Simultáneamente, el hemiciclo se fue llenando de guardias civiles que, al grito de “¡al suelo, al suelo!”, comenzaron a disparar con las metralletas y las pistolas . En ese momento, con un ruido atronador, los diputados y el gobierno nos tumbamos como pudimos debajo de nuestros escaños. Los segundos o minutos que estuvimos en esa situación se hicieron eternos. Se oía el traquetear de las armas y yo tenía la sensación de que la suerte estaba de mi lado. Pensé que estaban matando a diputados y que a mí no me habían dado. Tras un largo silencio, los diputados y el gobierno nos fuimos levantando y, de pie y con las manos en alto, fuimos recuperando nuestro asiento. Javier Cercas, en su libro Anatomía de un instante, destaca la valentía de Adolfo Suárez, Gutiérrez Mellado y Santiago Carrillo al no obedecer la orden de tirarse al suelo. Alabo ese arrojo, pero sí defiendo lo que hicimos el resto de quienes estábamos en el hemiciclo. Si nos hubiéramos negado a obedecer y hubiéramos permanecido sentados en nuestros escaños, es seguro que los guardias y Tejero habrían tirado a matar. Y si hubieran matado a uno o a muchos, el golpe de Estado hubiera triunfado. La sangre vertida habría impedido la vuelta atrás de quien estaba ciego de odio, rencor y deseos de venganza. Sabían lo que tenían que hacer y habían estudiado los planos del edificio. En los seis años que estuve de diputado tuve siempre dificultades para encontrar la puerta secreta que da entrada a la Cámara. Si los guardias civiles no sabían donde iban, ¿cómo es que supieron dónde estaba esa puerta?
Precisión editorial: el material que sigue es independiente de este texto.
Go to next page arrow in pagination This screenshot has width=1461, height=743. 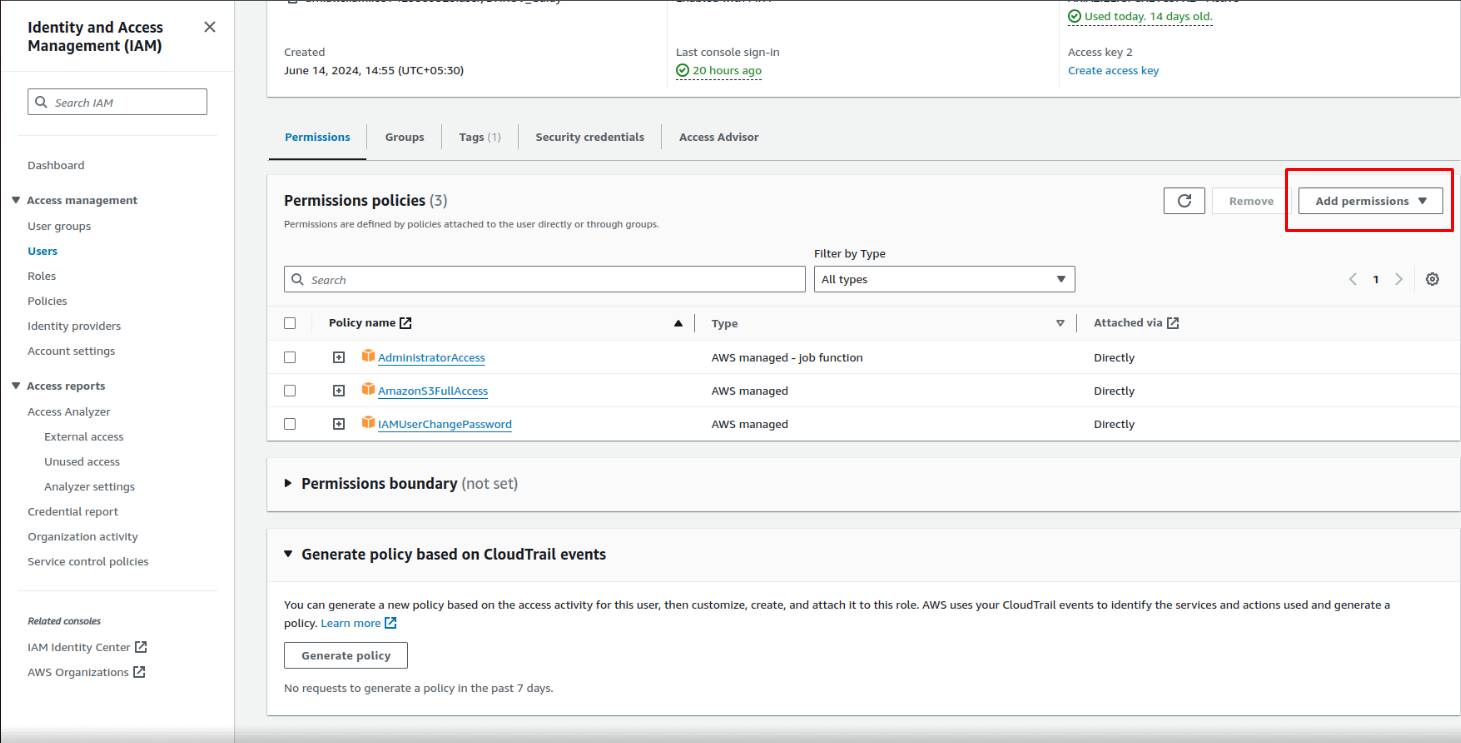click(x=1399, y=280)
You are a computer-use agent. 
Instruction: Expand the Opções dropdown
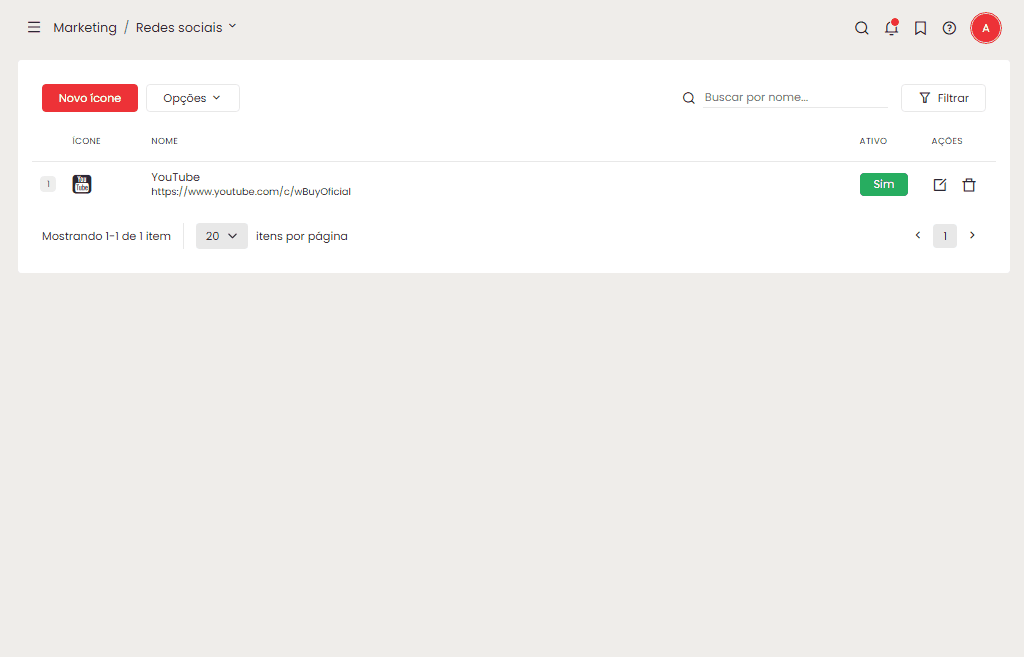click(x=192, y=98)
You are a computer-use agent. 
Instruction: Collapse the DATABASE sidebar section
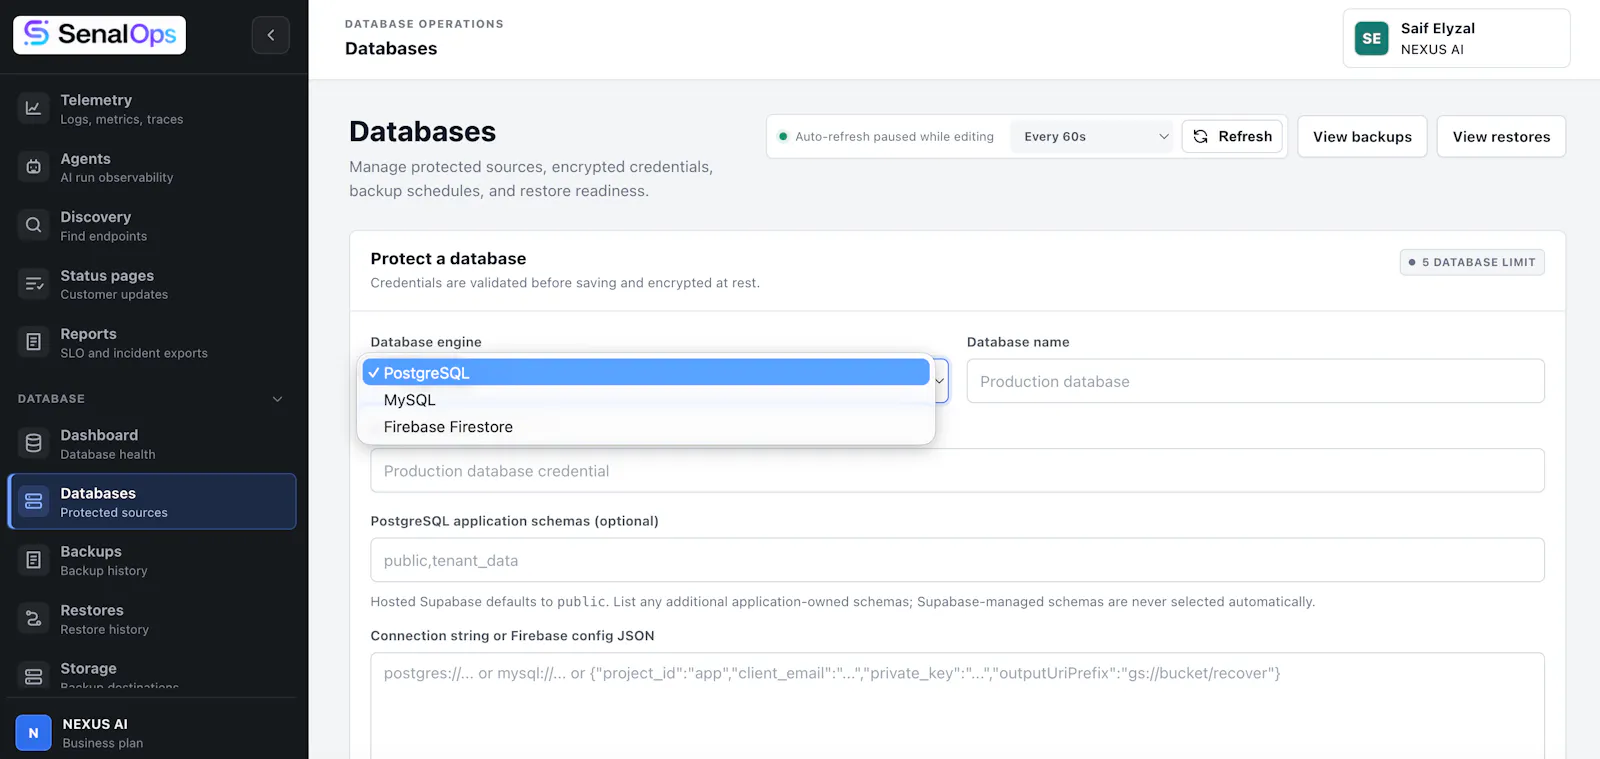(x=277, y=399)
Son muchas las anécdotas que quedan en el tintero por falta de espacio. Aquel pleno no fue breve. El tabaco se me acabó antes de las ocho de la noche. El diputado que había guardado el cartón de tabaco canario no lo quiso sacar cuando, cuchicheando porque se nos prohibía hablar, le pedí tabaco. Para después del desayuno, me dijo. Cuando Cruz Roja depositó alimentos en la mesa de las taquígrafos, todos nos pusimos de acuerdo en no comer nada durante el tiempo que nos tuvieran secuestrados. No hubo, pues, desayuno y el diputado se llevó su cartón a casa. Y eso que le ofrecí las diez mil pesetas que llevaba en el bolsillo por un paquete. ¡Para qué querría guardarlo si nos iban a matar!, pensé. Me quedé sin tabaco, sin cena y sin desayuno, pero sigo vivo gracias al Rey. Nací en una dictadura y moriré en una democracia. Esa será la herencia que dejemos la generación que hicimos la Transición.